Oleh: Abu Jannah
Jurnalis Lepas
Analis Senior Pusat Kajian dan Analisis Data (PKAD), Fajar Kurniawan, menyebut cita-cita kesejahteraan bagi rakyat Indonesia sebagai omong kosong, selama pengelolaan sumber daya alam (SDA) masih berada dalam kendali swasta.
"Ingin rakyatnya makmur, rakyat sejahtera, tapi tetap tadi (akibat sistem kapitalisme) tambang dipegang oleh swasta, perkebunan sebagian besar dipegang oleh swasta, konsesi kehutanan juga sebagian besar dipegang oleh swasta dan itu berharap kemakmuran itu saya kira omong kosong," ujarnya dalam program Kabar Petang: Tarik Tambang di Bumi Pertiwi, Jumat (12/12/2025) di kanal YouTube Khilafah News.
Ia mengkritik negara yang selama ini justru lebih mengandalkan pajak yang membebani rakyat sebagai sumber utama pemasukan.
"Karena sebenarnya potensi-potensi pengelolaan sumber daya alam ini jauh nilainya lebih besar dibandingkan hanya kita bergantung kepada pajak yang dipungut dari rakyat," kritinya.
Butuh Perubahan
Fajar pun menilai dibutuhkan perubahan yang sangat fundamental agar cita-cita kesejahteraan bagi rakyat Indonesia benar-benar dapat terwujud.
Sebab, ia mengungkapkan bahwa sistem kapitalisme yang diadopsi Indonesia saat ini hanya menguntungkan segelintir pihak.

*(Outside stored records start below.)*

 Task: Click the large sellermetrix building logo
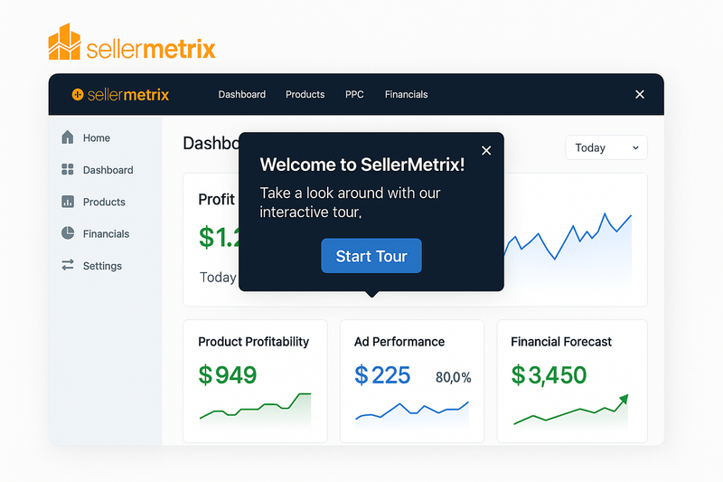(x=132, y=43)
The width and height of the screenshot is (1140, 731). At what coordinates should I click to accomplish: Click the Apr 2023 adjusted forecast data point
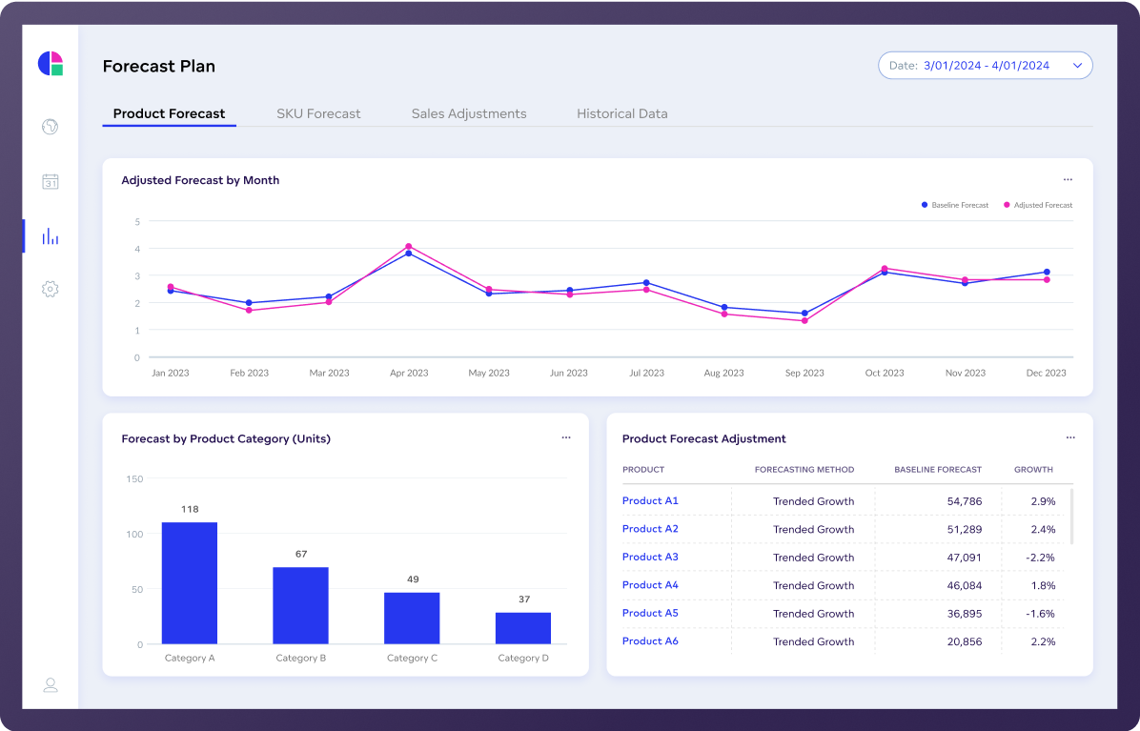tap(409, 246)
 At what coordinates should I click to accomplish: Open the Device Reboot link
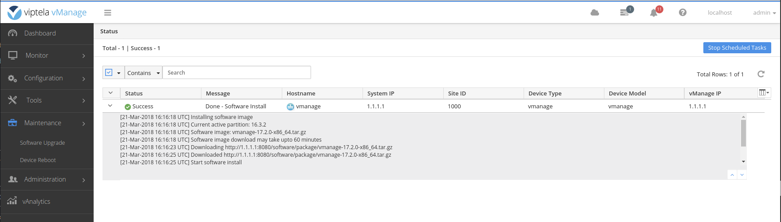tap(38, 160)
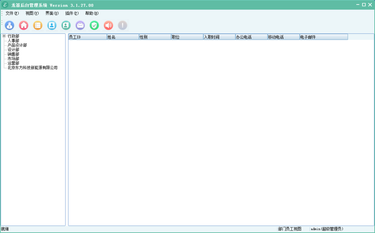
Task: Click the light-blue contact card icon
Action: pyautogui.click(x=52, y=25)
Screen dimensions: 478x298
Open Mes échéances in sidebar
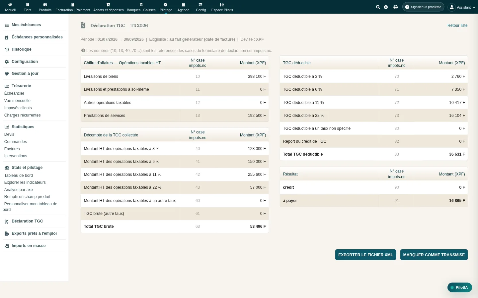[26, 25]
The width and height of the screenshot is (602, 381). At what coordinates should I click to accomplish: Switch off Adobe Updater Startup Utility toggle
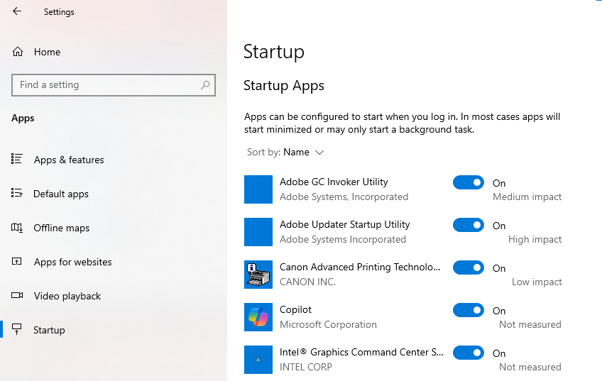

"Sebenarnya kalau kita mau jujur, kekayaan alam hari ini ya dengan sistem kapitalisme yang diadopsi oleh negeri ini, maka yang paling untung tentu adalah para pemilik modal," ungkapnya.
Dalam hal ini, sebutnya, adalah beberapa orang yang menjadi pemilik modal atau pemegang saham dari perusahaan.
"Sementara, masyarakat hanya mendapatkan bagian remah-remah saja," bebernya.
Aturan Allah ï·»
Fajar kemudian menyampaikan pandangannya, agar sumber daya alam, termasuk tambang, benar-benar memberikan kesejahteraan dan pemerataan, maka pengelolaannya harus dikembalikan sesuai aturan Allah ï·».
"Sehingga di sinilah saya kira yang kita harus coba kalau kita ingin agar keberadaan sumber daya alam, termasuk tambang, itu bisa bermanfaat menghasilkan kesejahteraan, menghasilkan pemerataan, menghasilkan kemakmuran buat masyarakat, maka tidak ada cara lain kecuali kita kembalikan itu kepada bagaimana sesungguhnya Allah Subhanahu wa Ta'ala menciptakan atau membuat aturan-aturan tentang pengelolaan sumber daya alam," tegasnya.
Ia menjelaskan bahwa tambang termasuk dalam kepemilikan umum. "Kalau demikian halnya, maka memang tambang itu masuk sebagai salah satu milikiyatul ammah, sebagai salah satu dari sekian hal yang menjadi milik publik," jelasnya.
"Dan milik publik itu berarti apa? Berarti tidak boleh dikuasai oleh pihak tertentu, tidak boleh diperjualbelikan kepada pihak tertentu, tapi itu haruslah tetap menjadi milik publik atau public property," tambahnya.
Dalam konsep tersebut, negara berperan sebagai wakil publik untuk mengelola tambang dengan kehati-hatian.
"Dan dalam hal ini, maka fungsi negara itu adalah sebagai pihak yang mewakili publik untuk mengelolanya, baik melakukan eksplorasi maupun melakukan eksploitasi, dan tetap menjaga di dalam proses eksploitasi itu, tetap harus dilakukan dengan penuh kehati-hatian," terangnya.
Ia juga menekankan pentingnya mempertimbangkan dampak lingkungan dan sosial masyarakat sekitar wilayah tambang.
"Artinya apa? Artinya harus mempertimbangkan tadi dampak-dampak, peluang-peluang, potensi-potensi dampak negatif yang bisa muncul dari proses eksploitasi itu," tekannya.
Menurut Fajar, hanya dengan kontrol negara yang kuat, pengelolaan tambang dapat berjalan optimal dan adil.
"Tambang juga harus dikelola untuk mewujudkan keadilan sosial di tengah-tengah masyarakat dan pada akhirnya masyarakat akan bisa merasakan kekayaan alam yang sesungguhnya, termasuk tambang emas yang ada di Tumpang Pitu," pungkasnya.